Why It Costs So Much
The most frequently cited explanation is that nearly every component of U.S. healthcare carries a higher price tag than in comparable countries. Prescription drugs are a prime example: across all medications, U.S. prices in 2022 were 2.78 times higher than in other high-income nations. For brand-name drugs specifically, U.S. prices were at least 3.22 times higher, even after accounting for rebates that manufacturers pay back to insurers.
Drugs are only one piece. Hospital stays, surgical procedures, imaging scans, and administrative overhead all cost more in the U.S. than in peer countries. The system’s complexity itself is expensive. Providers employ large billing and coding staffs to navigate insurance requirements, and insurers spend heavily on claims processing and prior authorization reviews. These administrative costs add up without delivering any direct patient care.
How the U.S. Compares Internationally
Despite outspending every other wealthy nation, the U.S. ranks last overall among 10 high-income countries in a widely cited comparison by the Commonwealth Fund. The 2024 edition of its “Mirror, Mirror” report found that the U.S. placed last in health outcomes, measuring life expectancy, preventable deaths, and pandemic-related excess mortality. It also ranked last in equity, with the steepest income-based gaps in affordability and the highest rates of patients reporting unfair treatment based on race or ethnicity. Administrative efficiency was another weak spot, with the U.S. finishing last alongside Switzerland.
The picture isn’t uniformly poor. The U.S. ranked second in care process, which captures things like preventive screening rates, coordination between providers, and patient engagement. In other words, when Americans can access the system, the clinical quality of the care they receive is among the best in the world.

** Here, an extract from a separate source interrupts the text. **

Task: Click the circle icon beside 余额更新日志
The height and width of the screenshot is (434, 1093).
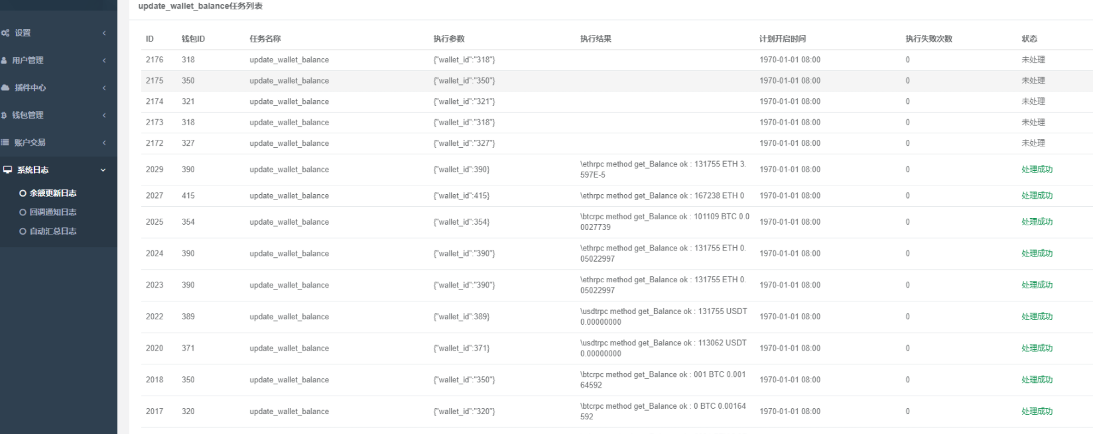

The problem is that access itself is uneven, and the financial barriers are steep.
Key Protections Under Federal Law
The Affordable Care Act (ACA), passed in 2010, reshaped the insurance landscape in several lasting ways. Insurers cannot deny coverage or charge more based on pre-existing conditions. All marketplace plans must cover a set of essential health benefits, including hospitalization, maternity care, mental health services, and prescription drugs. Young adults can stay on a parent’s plan until age 26. And premium subsidies make marketplace coverage more affordable for lower- and middle-income households.
These protections remain in effect, though the specifics of subsidy levels and eligibility are subject to change through legislation. The ACA also gave states the option to expand Medicaid to cover nearly all low-income adults under 65, a provision most but not all states have adopted.
A Growing Workforce Shortage
The system faces a structural challenge on the supply side as well. Federal projections estimate a shortage of roughly 81,000 physicians by 2035 if current trends in training, retirement, and workforce participation hold steady. Twenty-six of the 36 specialties tracked are expected to fall short of demand, with the most acute gaps in surgical subspecialties like thoracic surgery (projected to meet only 69% of need) and ophthalmology (70%).
Primary care is also strained. Family medicine is projected to meet about 90% of demand by 2035, and general internal medicine about 83%. These shortages are already felt most acutely in rural and underserved communities, where patients may drive hours to see a specialist or wait weeks for an appointment. The mismatch between a high-spending system and a workforce that can’t fully meet patient demand is one of the central tensions of U.S. healthcare.